Au crédit des mots de Bolloré, il faut souligner que ce courant a comme principale incarnation et modèle fondateur le maréchal Lyautey, celui qui, justement, fit du régime marocain « descendant du Prophète », le laboratoire et le modèle du programme idéologique indigéniste. Les réactionnaires ont beau jeu de reprocher aux républicains d’être prométhéens, alors qu’ils ont alors eux-mêmes reporté sur le petit sultanat marocain magnifiquement archaïque tous leurs fantasmes rétrogrades et leurs idéaux autoritaires, imaginant et façonnant, en puérils démiurges, un régime médiéval, romantique et féodal. Ce « chérif couronné » s’y entoure des grands princes des confédérations tribales, chambre des pairs représentant la noblesse des chérifiens, des chefs de tribus et autres élites confrériques (toutes aussi foncièrement capitalistes) : en tous cas ceux qui, issus des élites traditionnelles, accepteront d’obéir en tout et pour tout à l’ordre impérial, au Makhzen renforcé et centralisé, et à son institution religieuse uniformisée et assujettie.

En revanche, l’écrasante majorité du peuple ne compte dans ce modèle que comme arrière plan muet, dégâts collatéraux des trente années de conquête du territoire, chair à canon de la guerre mondiale et acteurs folkloriques d’une tburida (« fantasia ») déchargée de son hostilité. Pour le reste, maniant ses figurines politiques, le Résident général est là pour « interpréter » les volontés du souverain qui trône sans se mouvoir, comme une reine des fourmis, et s’assurer de leur exécution dans ces mêmes principautés tribales rétives aux grands princes qu’il investit de cette noble sacralité imaginaire.
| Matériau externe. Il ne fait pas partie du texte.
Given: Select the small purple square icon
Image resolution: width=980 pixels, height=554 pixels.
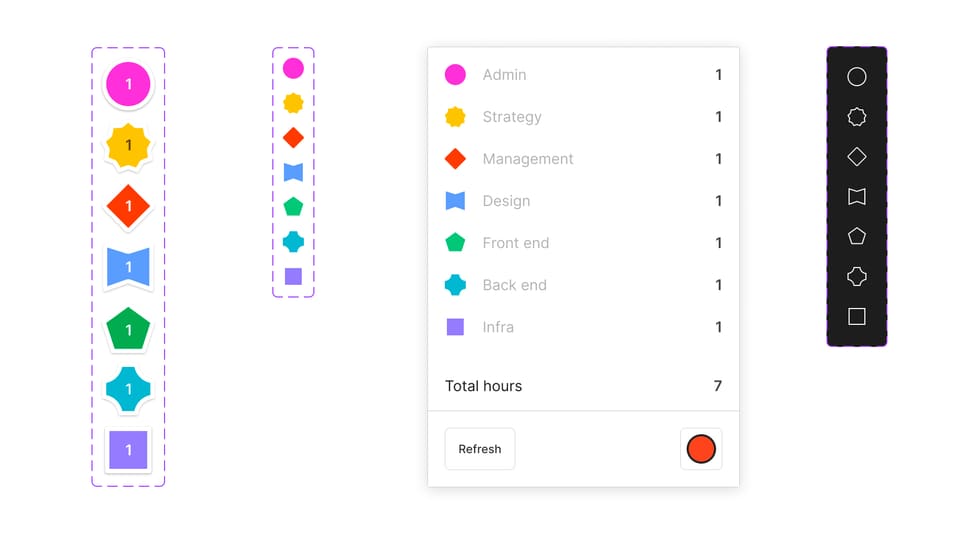Looking at the screenshot, I should pos(293,277).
Incidemment, on ne s’étonnera guère que les fondamentaux démocratiques des régimes d’assemblée tribale des montagnes et des oasis du pays sība (infra), tout aussi traditionnels et anciens, et probablement davantage que la monarchie, n’aient retenu ni l’attention ni l’intérêt du parti du despotisme indigène.

Ainsi, en 1912, le dernier sultan Moulay Hafid, arrivé au pouvoir en 1908 à Fès au profit d’une révolution anti-chrétienne, avant que sa dynastie ne fût sauvé in extremis à Marrakech par l’armée française d’une autre famille chérifienne, est destitué par les mêmes Français. Son frère Moulay Youssef est désigné sultan, d’autorité, par le maréchal Lyautey. Il est immédiatement transporté et installé à Rabat sous protection militaire française. Dès lors, ce « sultan des chrétiens (nṣārā) » devient l’ennemi principal, pendant 22 ans, des peuples du « Pays sība ». Selon le lexique monarchiste des deux rives, le concept désigne les terres « dissidentes » ou « licencieuses » à l’égard du Makhzen. En revanche, selon le prisme des démocrates au premier rang desquels Charles de Foucauld qui leur avait consacré de longues pages durant les années 1880, il s’agit tout bonnement d’un pays « libre » ou « indépendant ».

Depuis les cèdres de Chefchaouen jusqu’aux palmeraies de l’Adrar, et des montagnes à arganiers du Sous jusqu’aux plaines arides de la Moulouya, ils affrontent du même coup les troupes françaises du proconsulat lyautéen et les auxiliaires du Makhzen: goumiers, spahis et mokhaznis. Devant cette scène hallucinante, les citadins, pétrifiés et interdits, se sont soumis d’instinct à l’Empire français : ils gardent un silence gêné devant la résistance héroïque de ceux dont ils ont toujours craint la liberté.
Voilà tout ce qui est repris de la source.